New Transportation Secretary could go light on regulations for Uber and Lyft

Bruce Brown
Digital Trends
dot choice elaine chao favors gig economy man driving in car the city ride share uber lyft getaround zipcar
dot choice elaine chao favors gig economy man driving in car the city ride share uber lyft getaround zipcar

Lightpoet/Shutterstock

Uber, Lyft, and other ridesharing companies may find new support in Washington, D.C. Elaine Chao, President-elect Donald Trump’s nominee to head up the Department of Transportation, has voice support for a light hand in regulating sharing or ‘gig economy’ companies, Fortune reported.

Chao previously served as secretary of labor under President George W. Bush for eight years and for two years as deputy secretary of transportation in President George H.W. Bush. So, assuming she will be confirmed, she will step into the Department of Transportation (DOT) leadership position with significant experience in  both labor and transportation-related issues.

More: New DOT Secretary Elaine Chao to guide EV, autonomous vehicle programs

In addition to programs for rebuilding the U.S. transportation infrastructure, Chao will also set the tone for and direct the DOT’s programs and policies for electric vehicles, fuel consumption and emissions standards, and autonomous vehicles. While she has made no public statements about those pressing issues, Chao is already on record in favor of the “sharing economy.”

Former Fortune editor Dan Primack noted that when Chao spoke at an American Action Forum in November 2015, she urged moving on from old paradigms in favor of a lighter regulatory hold on “in the digitally enabled, peer-to-peer economy.” Chao used ridesharing company Uber as her first example, stating that, according to a 2015 Uber study of 160,000 drivers, the Uber drivers had average net hourly earnings equal to or greater than conventional taxi drivers and chauffeurs, even though only seven percent of Uber drivers worked 50 or more hours a week, compared to nearly one-third of the traditional drivers.

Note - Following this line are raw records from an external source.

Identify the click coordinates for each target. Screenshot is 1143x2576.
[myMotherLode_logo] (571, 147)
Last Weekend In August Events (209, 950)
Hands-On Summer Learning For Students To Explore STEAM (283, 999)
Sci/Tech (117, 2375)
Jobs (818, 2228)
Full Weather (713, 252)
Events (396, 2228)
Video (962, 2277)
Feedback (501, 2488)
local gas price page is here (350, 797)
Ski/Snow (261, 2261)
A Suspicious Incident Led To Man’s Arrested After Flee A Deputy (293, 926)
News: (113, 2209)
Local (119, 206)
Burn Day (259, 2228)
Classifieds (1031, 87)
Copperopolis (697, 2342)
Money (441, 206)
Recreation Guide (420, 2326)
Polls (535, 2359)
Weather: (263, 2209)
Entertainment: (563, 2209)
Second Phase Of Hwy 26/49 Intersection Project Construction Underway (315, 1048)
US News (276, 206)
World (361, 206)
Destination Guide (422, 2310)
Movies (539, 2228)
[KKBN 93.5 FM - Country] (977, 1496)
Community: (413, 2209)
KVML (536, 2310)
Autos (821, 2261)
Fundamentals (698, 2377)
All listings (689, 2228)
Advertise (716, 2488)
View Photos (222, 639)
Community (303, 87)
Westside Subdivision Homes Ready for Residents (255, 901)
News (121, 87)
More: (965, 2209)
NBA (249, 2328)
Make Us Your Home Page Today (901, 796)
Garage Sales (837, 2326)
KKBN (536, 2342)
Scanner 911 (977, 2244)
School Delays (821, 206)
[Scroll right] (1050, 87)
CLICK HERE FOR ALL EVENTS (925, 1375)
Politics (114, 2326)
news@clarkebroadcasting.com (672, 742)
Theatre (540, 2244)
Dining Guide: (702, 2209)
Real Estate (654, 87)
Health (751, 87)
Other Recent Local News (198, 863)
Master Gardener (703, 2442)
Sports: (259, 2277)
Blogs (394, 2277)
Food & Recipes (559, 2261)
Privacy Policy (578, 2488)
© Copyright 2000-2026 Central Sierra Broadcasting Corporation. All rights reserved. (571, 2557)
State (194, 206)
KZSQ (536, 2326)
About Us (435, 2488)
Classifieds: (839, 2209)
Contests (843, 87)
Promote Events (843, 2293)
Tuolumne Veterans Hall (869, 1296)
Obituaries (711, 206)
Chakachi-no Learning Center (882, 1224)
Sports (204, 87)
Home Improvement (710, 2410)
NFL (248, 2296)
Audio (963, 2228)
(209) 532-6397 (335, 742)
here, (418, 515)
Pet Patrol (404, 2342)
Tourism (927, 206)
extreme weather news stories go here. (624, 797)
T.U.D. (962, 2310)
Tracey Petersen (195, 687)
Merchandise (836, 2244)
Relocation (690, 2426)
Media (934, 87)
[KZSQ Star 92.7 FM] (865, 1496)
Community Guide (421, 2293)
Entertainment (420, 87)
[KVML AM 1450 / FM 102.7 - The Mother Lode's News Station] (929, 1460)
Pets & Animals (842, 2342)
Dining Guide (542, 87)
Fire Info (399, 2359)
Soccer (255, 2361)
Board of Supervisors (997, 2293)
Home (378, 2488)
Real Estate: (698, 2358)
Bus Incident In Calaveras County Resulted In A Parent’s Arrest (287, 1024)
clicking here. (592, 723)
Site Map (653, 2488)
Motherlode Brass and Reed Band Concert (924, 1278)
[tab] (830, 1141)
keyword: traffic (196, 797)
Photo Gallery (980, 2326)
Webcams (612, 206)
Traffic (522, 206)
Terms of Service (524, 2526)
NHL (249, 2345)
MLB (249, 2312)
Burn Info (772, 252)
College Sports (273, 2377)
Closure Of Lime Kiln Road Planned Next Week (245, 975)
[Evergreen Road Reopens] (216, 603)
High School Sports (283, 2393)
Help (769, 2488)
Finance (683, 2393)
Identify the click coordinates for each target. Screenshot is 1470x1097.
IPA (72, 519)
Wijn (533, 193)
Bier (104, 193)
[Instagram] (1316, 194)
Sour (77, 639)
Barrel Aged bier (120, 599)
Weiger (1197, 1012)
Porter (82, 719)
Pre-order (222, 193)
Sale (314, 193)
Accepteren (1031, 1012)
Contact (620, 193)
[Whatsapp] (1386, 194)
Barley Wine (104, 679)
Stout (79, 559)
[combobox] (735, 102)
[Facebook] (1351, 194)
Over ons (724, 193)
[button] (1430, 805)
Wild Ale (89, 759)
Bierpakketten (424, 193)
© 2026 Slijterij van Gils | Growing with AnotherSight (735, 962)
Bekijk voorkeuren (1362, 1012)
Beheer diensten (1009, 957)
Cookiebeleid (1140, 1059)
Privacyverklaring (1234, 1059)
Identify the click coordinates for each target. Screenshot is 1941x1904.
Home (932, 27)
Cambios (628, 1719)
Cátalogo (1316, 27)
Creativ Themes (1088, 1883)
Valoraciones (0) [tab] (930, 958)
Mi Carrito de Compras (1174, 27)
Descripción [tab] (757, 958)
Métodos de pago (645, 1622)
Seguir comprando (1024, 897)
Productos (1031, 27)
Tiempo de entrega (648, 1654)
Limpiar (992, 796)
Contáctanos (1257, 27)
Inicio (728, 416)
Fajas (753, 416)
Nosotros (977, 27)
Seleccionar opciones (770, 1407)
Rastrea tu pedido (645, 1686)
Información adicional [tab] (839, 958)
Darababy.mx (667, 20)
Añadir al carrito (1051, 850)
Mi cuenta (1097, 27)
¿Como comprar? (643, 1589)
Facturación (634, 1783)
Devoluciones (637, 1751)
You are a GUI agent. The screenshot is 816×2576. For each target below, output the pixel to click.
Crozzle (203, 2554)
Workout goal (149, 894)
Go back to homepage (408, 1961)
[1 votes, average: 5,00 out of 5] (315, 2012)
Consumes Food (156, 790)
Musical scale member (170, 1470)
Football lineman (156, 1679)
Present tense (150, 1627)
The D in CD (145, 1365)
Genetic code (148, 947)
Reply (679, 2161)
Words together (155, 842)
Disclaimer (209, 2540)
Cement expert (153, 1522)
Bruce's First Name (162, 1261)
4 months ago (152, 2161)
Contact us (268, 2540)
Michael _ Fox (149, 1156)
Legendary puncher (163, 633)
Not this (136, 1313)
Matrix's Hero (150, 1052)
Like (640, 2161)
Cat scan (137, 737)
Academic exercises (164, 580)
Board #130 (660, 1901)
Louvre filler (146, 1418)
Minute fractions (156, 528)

Chao also mentioned Airbnb in the same address, stating that of the 90 percent of Airbnb hosts who rent rooms in their primary residences, many wrote to the company saying Airbnb helped them avoid foreclosure. “It’s just one example of how workers are using the sharing economy as a bridge during challenging economic times,” Chao said.

Chao cited other peer-to-peer businesses, including people who participate in online marketplaces such as Etsy, Ebay, Amazon, and Craigslist. Again, she stressed that most of the people who ran these small, independent business ventures on larger marketplace platforms were doing so to supplement their incomes, not as their primary income source.

Chao’s major point to policymakers was that existing labor laws and workplace regulations, many of which stemmed from the Great Depression, were not relevant in the gig economy. She concluded her presentation saying, “I believe there is room in our economy for a variety of approaches. We need to preserve the protections of the past for those who need them, while crafting new solutions that better fit the preferences of workers in the sharing economy. The digitally enabled, peer-to-peer economy has provided an important safety net for many families during difficult times. At a minimum, government policies must not stifle the innovation that has made this sector such an explosive driver of job growth and opportunity.”

If Transportation Secretary Chao is able to remain consistent with her earlier positions, government regulatory groups that seek to tighten control of the sharing economy transportation businesses will likely find little support and a lot of pushback from the federal government.